TASK TO CARRY OUT - Your job with the data below: print everything from the line that holds "Where should I click to: Check" down to the line that holds "This screenshot has width=857, height=368.", ends included, exactly, and nothing else.

DATASET ENTRIES -
>>>>>

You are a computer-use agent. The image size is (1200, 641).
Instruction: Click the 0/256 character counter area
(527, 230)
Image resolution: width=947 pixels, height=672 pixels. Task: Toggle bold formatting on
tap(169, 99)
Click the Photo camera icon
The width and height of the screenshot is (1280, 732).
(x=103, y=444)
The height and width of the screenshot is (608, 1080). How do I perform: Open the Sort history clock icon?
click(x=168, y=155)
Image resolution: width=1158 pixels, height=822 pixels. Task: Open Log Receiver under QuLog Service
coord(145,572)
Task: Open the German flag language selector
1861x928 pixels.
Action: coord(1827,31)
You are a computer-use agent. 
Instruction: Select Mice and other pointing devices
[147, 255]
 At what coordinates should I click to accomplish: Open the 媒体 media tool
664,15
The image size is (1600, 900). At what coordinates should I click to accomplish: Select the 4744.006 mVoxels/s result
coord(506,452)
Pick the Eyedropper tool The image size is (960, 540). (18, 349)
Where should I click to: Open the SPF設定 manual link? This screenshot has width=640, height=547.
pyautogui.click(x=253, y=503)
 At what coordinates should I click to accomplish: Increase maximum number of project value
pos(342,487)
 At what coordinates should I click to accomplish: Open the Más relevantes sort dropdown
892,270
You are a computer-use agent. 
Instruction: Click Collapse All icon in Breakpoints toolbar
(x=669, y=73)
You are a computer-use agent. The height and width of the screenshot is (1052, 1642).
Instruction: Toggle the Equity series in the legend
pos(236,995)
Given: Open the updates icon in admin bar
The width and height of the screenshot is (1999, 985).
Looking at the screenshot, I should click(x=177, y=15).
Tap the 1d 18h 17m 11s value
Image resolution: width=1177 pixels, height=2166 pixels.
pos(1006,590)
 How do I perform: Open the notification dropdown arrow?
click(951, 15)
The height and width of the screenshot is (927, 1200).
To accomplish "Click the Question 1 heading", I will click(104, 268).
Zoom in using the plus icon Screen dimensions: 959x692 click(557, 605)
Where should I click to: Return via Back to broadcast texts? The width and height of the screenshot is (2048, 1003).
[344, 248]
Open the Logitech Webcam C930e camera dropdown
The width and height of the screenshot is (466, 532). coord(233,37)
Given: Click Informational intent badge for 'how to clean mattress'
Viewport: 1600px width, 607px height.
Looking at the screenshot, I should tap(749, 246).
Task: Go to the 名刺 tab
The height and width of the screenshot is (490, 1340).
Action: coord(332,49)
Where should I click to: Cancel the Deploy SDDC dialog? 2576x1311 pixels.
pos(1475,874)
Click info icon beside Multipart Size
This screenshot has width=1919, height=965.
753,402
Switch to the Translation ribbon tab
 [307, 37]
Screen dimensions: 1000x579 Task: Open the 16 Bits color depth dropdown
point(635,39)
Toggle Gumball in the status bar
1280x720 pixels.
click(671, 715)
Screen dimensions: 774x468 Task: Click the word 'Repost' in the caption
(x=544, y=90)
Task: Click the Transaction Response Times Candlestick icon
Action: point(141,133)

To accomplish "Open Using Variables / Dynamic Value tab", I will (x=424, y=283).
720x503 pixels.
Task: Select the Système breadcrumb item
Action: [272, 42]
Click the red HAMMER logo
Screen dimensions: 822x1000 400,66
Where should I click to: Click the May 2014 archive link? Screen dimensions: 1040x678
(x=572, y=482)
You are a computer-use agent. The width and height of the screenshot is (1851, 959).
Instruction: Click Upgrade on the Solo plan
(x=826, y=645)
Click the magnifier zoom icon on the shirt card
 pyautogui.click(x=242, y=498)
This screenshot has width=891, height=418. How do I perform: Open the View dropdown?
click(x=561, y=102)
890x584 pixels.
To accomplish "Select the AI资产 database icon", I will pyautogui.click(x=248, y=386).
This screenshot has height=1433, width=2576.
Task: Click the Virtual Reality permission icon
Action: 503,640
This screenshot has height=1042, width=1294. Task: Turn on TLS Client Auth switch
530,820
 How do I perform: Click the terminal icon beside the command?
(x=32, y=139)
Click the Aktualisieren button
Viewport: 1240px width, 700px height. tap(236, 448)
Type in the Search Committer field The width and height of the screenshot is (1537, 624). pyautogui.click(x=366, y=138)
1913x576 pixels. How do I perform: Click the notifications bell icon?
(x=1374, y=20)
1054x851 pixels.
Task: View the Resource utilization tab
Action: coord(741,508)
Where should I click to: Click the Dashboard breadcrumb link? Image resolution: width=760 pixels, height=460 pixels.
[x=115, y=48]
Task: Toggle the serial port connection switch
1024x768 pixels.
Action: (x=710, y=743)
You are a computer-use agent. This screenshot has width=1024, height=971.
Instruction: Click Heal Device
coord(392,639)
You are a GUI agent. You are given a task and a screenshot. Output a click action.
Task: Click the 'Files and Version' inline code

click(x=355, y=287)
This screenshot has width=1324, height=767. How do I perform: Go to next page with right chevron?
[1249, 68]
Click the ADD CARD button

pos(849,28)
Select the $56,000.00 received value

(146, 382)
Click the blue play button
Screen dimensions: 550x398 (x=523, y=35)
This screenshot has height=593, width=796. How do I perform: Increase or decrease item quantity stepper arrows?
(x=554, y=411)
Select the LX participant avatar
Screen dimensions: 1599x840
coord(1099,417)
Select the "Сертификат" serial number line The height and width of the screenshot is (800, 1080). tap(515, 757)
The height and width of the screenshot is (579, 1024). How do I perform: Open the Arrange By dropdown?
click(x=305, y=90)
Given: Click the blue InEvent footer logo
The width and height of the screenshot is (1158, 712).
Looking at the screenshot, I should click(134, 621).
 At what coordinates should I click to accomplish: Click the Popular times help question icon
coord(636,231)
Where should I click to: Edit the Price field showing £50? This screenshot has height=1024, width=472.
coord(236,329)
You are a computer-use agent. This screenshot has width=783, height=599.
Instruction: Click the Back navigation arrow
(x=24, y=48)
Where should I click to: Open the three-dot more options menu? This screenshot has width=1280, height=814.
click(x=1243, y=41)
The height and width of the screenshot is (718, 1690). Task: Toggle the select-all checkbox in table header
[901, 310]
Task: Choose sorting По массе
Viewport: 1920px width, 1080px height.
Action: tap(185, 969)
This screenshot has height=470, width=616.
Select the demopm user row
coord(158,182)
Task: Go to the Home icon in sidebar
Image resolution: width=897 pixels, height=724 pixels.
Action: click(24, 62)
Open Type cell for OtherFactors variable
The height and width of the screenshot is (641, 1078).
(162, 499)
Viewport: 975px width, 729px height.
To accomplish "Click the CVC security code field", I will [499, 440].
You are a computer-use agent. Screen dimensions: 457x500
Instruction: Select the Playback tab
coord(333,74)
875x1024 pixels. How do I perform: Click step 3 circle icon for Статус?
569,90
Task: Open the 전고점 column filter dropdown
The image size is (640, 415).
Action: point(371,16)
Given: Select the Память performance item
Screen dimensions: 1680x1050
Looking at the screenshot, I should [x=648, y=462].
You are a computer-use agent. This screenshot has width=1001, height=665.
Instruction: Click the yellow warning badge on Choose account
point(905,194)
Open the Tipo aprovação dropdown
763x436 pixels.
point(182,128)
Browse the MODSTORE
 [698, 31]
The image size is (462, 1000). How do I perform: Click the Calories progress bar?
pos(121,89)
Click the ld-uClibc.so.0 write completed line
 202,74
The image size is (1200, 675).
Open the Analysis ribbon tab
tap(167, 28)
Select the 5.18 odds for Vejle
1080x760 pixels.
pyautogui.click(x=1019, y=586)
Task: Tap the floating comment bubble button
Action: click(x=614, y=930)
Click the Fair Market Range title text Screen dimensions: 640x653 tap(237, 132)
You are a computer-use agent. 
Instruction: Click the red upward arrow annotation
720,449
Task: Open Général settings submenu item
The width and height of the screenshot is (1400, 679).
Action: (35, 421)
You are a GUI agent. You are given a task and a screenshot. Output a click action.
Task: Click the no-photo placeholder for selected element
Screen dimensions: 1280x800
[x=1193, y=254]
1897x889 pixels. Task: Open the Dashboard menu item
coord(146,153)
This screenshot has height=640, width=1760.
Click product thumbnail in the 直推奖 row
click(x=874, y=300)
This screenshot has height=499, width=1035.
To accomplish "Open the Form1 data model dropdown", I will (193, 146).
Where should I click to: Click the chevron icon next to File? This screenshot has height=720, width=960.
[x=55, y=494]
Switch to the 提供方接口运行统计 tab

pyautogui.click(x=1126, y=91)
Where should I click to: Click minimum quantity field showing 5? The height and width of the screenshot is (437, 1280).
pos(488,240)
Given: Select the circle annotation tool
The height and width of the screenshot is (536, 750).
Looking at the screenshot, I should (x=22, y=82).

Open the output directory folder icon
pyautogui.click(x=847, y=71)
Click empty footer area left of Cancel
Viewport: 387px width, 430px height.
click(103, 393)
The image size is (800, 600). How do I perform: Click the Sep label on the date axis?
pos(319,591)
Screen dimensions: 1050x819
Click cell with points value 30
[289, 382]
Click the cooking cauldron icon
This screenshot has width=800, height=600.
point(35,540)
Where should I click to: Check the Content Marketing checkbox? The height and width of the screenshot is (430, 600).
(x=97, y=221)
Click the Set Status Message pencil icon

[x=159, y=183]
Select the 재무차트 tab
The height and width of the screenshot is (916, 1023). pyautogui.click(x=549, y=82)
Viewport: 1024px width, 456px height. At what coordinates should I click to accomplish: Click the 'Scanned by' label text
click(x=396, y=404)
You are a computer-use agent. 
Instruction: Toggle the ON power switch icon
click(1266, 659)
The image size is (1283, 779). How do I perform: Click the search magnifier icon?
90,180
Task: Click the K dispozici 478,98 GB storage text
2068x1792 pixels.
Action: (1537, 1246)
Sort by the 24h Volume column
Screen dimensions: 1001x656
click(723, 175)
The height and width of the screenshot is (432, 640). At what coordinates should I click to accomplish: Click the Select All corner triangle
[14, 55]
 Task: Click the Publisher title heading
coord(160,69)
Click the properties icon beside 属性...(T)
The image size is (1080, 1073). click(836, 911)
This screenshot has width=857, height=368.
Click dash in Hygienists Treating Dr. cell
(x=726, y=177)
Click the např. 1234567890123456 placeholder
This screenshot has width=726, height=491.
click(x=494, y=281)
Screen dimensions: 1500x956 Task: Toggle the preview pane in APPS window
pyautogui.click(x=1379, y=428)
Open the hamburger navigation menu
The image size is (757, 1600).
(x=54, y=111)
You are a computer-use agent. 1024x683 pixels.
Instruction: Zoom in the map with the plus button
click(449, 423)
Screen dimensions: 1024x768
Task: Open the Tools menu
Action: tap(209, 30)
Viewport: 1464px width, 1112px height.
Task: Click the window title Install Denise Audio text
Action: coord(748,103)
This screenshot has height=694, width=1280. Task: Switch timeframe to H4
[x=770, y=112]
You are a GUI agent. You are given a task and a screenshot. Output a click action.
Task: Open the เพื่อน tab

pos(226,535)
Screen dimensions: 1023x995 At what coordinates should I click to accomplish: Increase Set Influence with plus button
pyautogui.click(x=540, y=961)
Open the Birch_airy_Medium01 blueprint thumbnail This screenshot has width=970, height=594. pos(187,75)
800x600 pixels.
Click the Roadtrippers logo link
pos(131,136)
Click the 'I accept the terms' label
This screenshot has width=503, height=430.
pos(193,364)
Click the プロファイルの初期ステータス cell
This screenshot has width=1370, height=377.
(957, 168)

<<<<<

WRITTEN RESPONSE -
Where should I click to: Check the Content Marketing checkbox? The height and width of the screenshot is (430, 600).
(x=97, y=221)
Click the Set Status Message pencil icon

[x=159, y=183]
Select the 재무차트 tab
The height and width of the screenshot is (916, 1023). pyautogui.click(x=549, y=82)
Viewport: 1024px width, 456px height. At what coordinates should I click to accomplish: Click the 'Scanned by' label text
click(x=396, y=404)
You are a computer-use agent. 
Instruction: Toggle the ON power switch icon
click(1266, 659)
The image size is (1283, 779). How do I perform: Click the search magnifier icon?
90,180
Task: Click the K dispozici 478,98 GB storage text
2068x1792 pixels.
Action: (1537, 1246)
Sort by the 24h Volume column
Screen dimensions: 1001x656
click(723, 175)
The height and width of the screenshot is (432, 640). At what coordinates should I click to accomplish: Click the Select All corner triangle
[14, 55]
 Task: Click the Publisher title heading
coord(160,69)
Click the properties icon beside 属性...(T)
The image size is (1080, 1073). click(836, 911)
This screenshot has width=857, height=368.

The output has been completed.